Sunday, February 17, 2008

Coherence and Circularity

Coherence and Circularity

While searching the net I found another article written by the same person from www.mycaseagainstgod.blogspot.com. In this article he again try’s to refute the Transcendental Argument for God’s existence. Again I believe that it fails,

He says,
I could easily argue the following:

All dragons breathe fire
Smaug is a dragon
Therefore Smaug breathes fire


"Now I certainly assume that all my terms mean something. I mean something by 'dragon'; I mean something by 'fire'; and I mean something by 'Smaug'. They each have a "nature" as you say. But how, in assenting to the validity of the argument (and it is clearly valid), am I assuming the existence of dragons”?"

“Also, your formulation of TAG is a hypothetical argument. The fallacy of assuming what you are trying to prove applies only to categorical arguments. Hypothetical argument don't assume anything other than the laws of logic and that there is a connection between certain propositions in a conditional relationship”.
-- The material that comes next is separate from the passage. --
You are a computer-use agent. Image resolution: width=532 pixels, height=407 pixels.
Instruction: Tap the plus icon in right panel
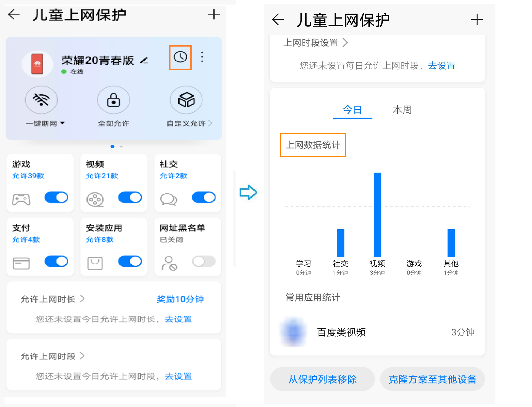pos(477,20)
The problem with this argument is that it is based on a Hypothetical argument. Yes it is true that the conclusion follows the premise. But that does not mean that dragons must exist. But this argument does not work with the transcendental argument as the premise, God must exist to make intelligibility of human experience is justifying entity’s that do exist in the world. Logic, morality, evil, rationality, do exist, so what premise can justify there existence. For the Christian it is God. The atheist’s argument is not justifying anything that does exist.


Then he says,

Any argument, which is intended to prove god's existence, but in the premises presupposes god's biblical nature, begs the question.

TAG is intended to prove god's existence, but in the premises presupposes god's biblical nature

Therefore, TAG begs the question.

As I showed in my last post all systems of epistemology are circularity. I mean I could state the following,

“Any argument, which is intended to prove rationalism’ existence, but in the premises presupposes rationalism’s nature, begs the question.”

“Rationalism is intended to prove rationalism’ existence (by using it), but in the premise presupposes rationalism’s nature.”
“Therefore rationalism begs the question”


The position of the Christian is that the Christian God can be proven by the impossibility of the contrary. That is, reject the Christian God and no sense can be made out of moral obligation, moral indignation, the laws of logic, or induction, entities that are a part of the lives of all sane, intelligent human beings. The Christian position is that our worldview will display the internal coherence of its claims. The question for the atheist is, Is your worldview coherent? Can you get intelligence form non-intelligence, can rationality that was produce by chance impersonal matter tell us anything about the impersonal irrational world. Can the atheists justify any form or morality other than “what is”. I mean if we just chose our own morality, what is the difference between some one who has none? They both do the same, which is what ever they want.